Clinical diagnosis + antibodies
ANA – 99% of people with SLE are positive
RF – 20% of people with SLE are positive
Anti-dsDNA – highly specific (>99%) but less sensitive (70%)
Anti-Smith – highly specific (>99%) but less sensitive (30%)
How is SLE monitored?
Inflammatory markers – ESR used more commonly, CRP may be normal in active disease
Complement levels C3 and C4 are low during active disease
Anti-dsDNA titres can be used for disease monitoring
How is this diagnosis of SLE made?
Diagnosis based on >4 criteria with at least 1 laboratory, and 1 clinical (or biopsy proven lupus nephritis with positive ANA or anti-DNA.
Clinical Criteria
Acute cutaneous lupus rash – butterfly rash (over cheeks sparing nasolabial folds)
Non-scarring alopecia
Oral/nasal ulcers
Synovitis – 2 or more joints with >30mins of morning stiffness
Serositis – pleurisy or pericarditis
Urinalysis – proteinuria or red cell casts
Neurological features – seizures, psychosis, neuropathies and confusion
Haemolytic anaemia
Leukopenia
Thrombocytopenia
How is SLE managed?
High factor sun block
Hydroxychloroquine – reduces disease activity and improves survival
For skin flares use topical steroids
Maintenance
NSAIDs unless renal involvement
Hydroxychloroquine for skin and joint symptoms
Azathioprine, methotrexate or mycophenolate mofetil as steroid sparing agents
Flares
Mild (no serious organ damage): low dose steroids or hydroxychloroquine
Moderate (organ involvement): DMARDs or mycophenolate Mofetil
Severe (life or organ threatening): Urgent high dose steroids, Mycophenolate, rituximab or cyclophosphamide
What is azathioprine and what are its side effects?
Azathioprine – inhibits purine synthesis and patients should be tested for thiopurine methyltransferase (TPMT) prior to starting as this makes individuals prone to toxicity.
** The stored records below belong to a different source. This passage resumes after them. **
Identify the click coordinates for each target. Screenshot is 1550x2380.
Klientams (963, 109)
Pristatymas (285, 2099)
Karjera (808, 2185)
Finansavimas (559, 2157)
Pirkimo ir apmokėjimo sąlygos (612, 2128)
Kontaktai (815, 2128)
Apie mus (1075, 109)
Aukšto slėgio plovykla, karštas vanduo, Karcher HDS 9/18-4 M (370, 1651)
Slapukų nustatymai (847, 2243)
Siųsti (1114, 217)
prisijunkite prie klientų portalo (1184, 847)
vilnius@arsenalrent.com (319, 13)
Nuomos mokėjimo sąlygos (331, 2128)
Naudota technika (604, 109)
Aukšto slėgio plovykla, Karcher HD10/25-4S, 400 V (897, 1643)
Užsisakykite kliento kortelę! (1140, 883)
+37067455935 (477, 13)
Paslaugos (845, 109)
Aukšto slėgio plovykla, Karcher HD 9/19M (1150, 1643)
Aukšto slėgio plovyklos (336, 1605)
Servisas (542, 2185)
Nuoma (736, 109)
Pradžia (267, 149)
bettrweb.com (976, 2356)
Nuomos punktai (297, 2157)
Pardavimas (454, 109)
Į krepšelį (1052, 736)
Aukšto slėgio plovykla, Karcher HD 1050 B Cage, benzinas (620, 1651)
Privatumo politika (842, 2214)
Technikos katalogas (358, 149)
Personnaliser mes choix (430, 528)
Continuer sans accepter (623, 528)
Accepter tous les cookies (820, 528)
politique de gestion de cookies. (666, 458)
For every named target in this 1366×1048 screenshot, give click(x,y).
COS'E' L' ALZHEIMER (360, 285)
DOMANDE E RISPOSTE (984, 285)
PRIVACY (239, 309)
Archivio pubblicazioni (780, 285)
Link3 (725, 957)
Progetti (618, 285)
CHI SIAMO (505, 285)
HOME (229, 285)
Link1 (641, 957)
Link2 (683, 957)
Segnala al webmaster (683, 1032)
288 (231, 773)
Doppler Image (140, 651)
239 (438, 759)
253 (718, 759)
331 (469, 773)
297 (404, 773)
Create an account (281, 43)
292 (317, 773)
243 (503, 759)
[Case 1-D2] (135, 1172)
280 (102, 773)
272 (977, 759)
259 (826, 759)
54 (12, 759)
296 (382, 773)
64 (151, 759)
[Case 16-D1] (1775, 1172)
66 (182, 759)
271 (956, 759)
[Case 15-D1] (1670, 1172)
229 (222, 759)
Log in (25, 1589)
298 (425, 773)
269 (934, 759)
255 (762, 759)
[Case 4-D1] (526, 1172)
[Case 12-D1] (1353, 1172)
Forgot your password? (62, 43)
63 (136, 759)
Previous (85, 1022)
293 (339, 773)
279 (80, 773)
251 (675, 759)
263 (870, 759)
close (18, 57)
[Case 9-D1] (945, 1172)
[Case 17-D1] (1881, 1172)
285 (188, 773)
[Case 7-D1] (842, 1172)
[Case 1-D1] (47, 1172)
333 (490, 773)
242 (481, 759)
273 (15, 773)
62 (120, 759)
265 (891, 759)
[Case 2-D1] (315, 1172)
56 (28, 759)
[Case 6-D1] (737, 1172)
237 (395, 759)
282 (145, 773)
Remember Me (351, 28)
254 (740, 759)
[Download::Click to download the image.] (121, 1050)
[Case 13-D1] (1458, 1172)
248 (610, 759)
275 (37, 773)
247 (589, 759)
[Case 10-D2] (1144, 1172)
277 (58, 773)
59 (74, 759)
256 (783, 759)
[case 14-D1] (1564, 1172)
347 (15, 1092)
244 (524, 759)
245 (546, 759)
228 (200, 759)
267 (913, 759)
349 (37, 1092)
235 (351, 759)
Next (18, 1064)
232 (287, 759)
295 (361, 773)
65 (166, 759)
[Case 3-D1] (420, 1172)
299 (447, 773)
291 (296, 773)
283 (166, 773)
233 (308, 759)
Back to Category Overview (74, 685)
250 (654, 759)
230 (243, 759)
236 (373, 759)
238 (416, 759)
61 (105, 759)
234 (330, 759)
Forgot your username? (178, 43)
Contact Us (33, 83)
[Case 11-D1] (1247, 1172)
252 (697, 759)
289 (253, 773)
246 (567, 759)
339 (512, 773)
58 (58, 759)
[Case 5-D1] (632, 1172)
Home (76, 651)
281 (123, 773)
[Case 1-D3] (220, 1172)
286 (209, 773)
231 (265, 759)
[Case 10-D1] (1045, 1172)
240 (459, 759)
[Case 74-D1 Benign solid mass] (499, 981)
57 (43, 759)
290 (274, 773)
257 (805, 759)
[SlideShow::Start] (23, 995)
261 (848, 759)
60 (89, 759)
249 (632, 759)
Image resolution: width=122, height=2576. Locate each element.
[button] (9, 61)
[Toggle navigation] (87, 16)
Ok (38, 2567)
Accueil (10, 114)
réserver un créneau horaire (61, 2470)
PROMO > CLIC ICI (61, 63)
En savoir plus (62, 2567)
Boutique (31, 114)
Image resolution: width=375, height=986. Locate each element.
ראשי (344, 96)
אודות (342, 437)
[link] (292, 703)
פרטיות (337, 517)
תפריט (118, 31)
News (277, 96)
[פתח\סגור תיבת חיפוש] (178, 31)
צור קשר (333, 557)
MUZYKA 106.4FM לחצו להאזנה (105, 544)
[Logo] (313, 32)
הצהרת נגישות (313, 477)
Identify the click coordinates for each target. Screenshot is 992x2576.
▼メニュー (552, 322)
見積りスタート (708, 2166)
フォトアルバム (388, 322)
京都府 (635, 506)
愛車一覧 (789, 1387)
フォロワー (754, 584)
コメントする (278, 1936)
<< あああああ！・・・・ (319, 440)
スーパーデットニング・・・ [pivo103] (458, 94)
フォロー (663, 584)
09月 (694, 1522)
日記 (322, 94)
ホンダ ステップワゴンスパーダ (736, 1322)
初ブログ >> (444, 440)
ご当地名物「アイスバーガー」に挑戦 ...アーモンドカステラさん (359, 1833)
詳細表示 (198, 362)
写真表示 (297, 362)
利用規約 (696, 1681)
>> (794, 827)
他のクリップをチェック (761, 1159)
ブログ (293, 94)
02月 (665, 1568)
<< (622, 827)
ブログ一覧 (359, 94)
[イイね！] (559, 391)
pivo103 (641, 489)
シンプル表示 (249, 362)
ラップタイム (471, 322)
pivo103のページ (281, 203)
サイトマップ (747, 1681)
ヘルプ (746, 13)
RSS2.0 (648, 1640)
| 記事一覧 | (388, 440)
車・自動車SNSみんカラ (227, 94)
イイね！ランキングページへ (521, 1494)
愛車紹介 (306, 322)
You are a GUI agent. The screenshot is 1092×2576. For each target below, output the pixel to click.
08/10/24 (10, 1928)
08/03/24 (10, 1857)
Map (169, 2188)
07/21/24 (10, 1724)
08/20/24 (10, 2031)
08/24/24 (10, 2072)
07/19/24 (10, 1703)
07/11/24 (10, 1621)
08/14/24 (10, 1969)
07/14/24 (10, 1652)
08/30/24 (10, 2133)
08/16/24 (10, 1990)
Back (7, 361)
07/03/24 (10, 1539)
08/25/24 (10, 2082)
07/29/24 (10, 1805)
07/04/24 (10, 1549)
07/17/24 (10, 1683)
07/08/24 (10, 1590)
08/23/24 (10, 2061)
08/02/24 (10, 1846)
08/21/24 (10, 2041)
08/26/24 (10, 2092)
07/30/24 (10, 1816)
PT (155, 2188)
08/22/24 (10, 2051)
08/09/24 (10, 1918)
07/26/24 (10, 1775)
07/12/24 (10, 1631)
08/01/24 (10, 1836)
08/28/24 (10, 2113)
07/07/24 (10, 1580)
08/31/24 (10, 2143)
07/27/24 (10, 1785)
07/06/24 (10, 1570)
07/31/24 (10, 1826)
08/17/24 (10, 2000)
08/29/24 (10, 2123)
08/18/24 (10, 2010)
SE – bone marrow depression, nausea and vomiting, pancreatitis and increased risk of non-melanoma skin cancer. Significant interaction with allopurinol. Safe in pregnancy
What are the complications of SLE?
80% 15 years survival Lupus nephritis – intensive immunosuppression with steroids and cyclophosphamide or Mycophenolate Haemolytic anaemia Pericarditis CNS involvement Osteoporosis Stroke
What is antiphospholipid syndrome?
Acquired disorder characterised by a predisposition to venous and arterial thrombosis, recurrent foetal loss and thrombocytopaenia. Can occur as a primary disorder or secondary to others, most commonly SLE, but also autoimmune disorders, lymphoproliferative disorders and phenothiazines.